- _Tasks to complete_
(a) On what date will the pianos go up for auction at Dreweatts, according to the piano article?
(b) Please transcribe the piano article from "David Winston, who" to "of £250,000 ($350,000).".
(c) List every sum of money that appears in the piano article.

- _Excerpt to read_

David Winston, who has a royal warrant for the restoration and conservation of pianos, is putting his entire collection of rare instruments up for sale.

“I’ve been doing it for 50 years,” he says, “and I just want to retire and have an easier life. Working on these instruments is quite physically hard work.”

And so his 26 pianos, ranging from a rare 18th century square piano to a 1925 ship’s piano with a folding keyboard purchased by a WWI “flying ace,” will hit the auction block at Dreweatts on Sept. 23. The sale carries a low estimate of £250,000 ($350,000).

“I’m very aware that you never really own these works of art,” Winston says of his pianos. “You’re just the caretaker of them for your time, and you have to be prepared to pass them on to other people at some point. And it’s really important to do that.”

A £50 Investment
Winston, who’s from Los Angeles but moved to the U.K. in his early 20s, came to pianos slowly. “I originally trained as a German violin maker,” he says, “but I didn’t play the violin. All I could play on the violin was the Mickey Mouse Club theme song.”

Dataset entries:
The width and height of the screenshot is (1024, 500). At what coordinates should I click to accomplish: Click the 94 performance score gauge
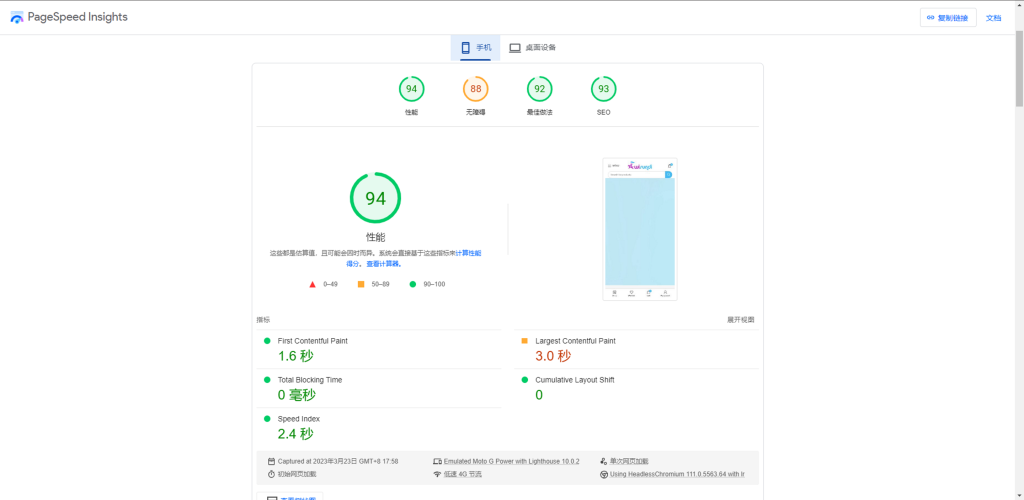(x=411, y=89)
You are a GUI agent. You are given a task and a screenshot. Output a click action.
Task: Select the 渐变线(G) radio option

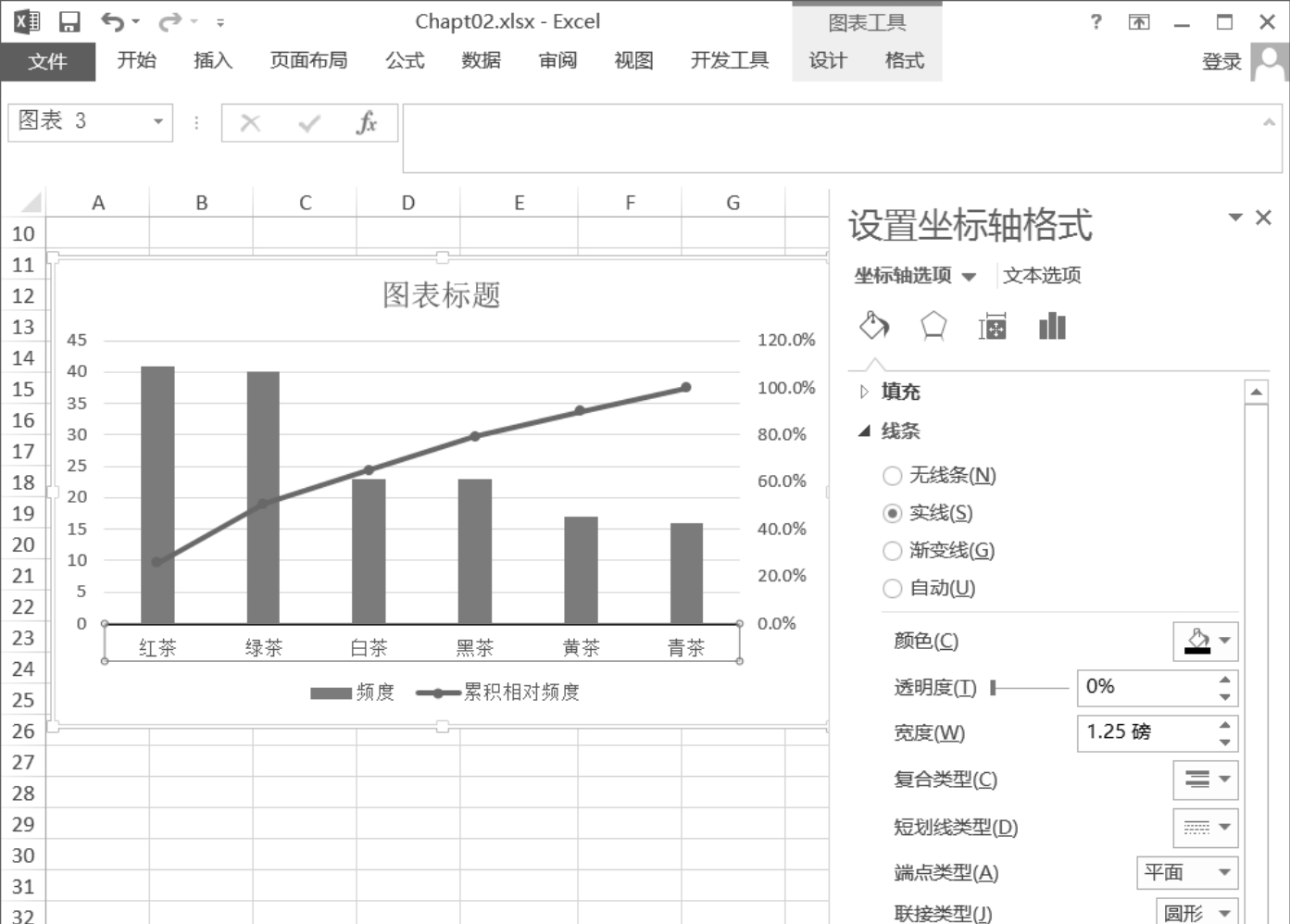point(892,551)

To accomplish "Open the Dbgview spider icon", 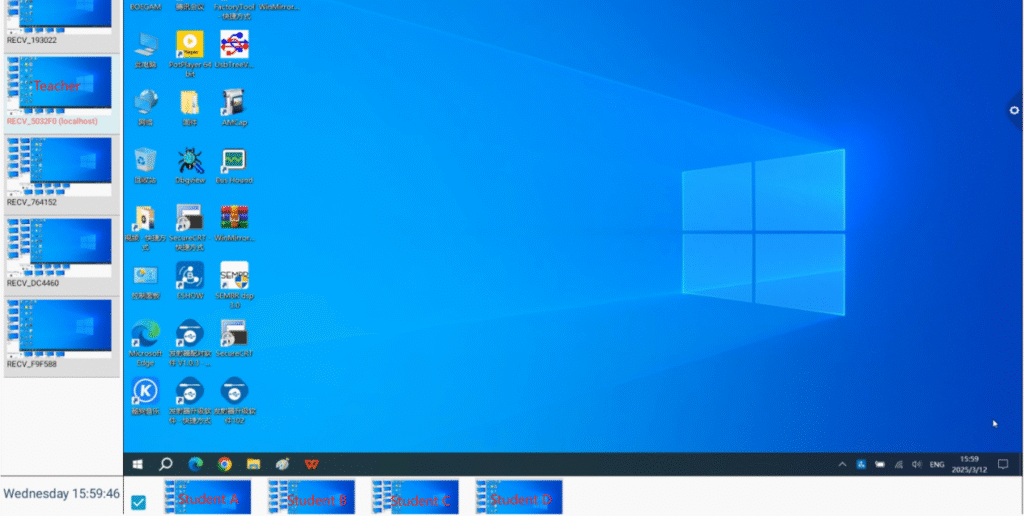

- _Solution set_
(a) Sept. 23

(b)
David Winston, who has a royal warrant for the restoration and conservation of pianos, is putting his entire collection of rare instruments up for sale.

“I’ve been doing it for 50 years,” he says, “and I just want to retire and have an easier life. Working on these instruments is quite physically hard work.”

And so his 26 pianos, ranging from a rare 18th century square piano to a 1925 ship’s piano with a folding keyboard purchased by a WWI “flying ace,” will hit the auction block at Dreweatts on Sept. 23. The sale carries a low estimate of £250,000 ($350,000).

(c) £250,000; $350,000; £50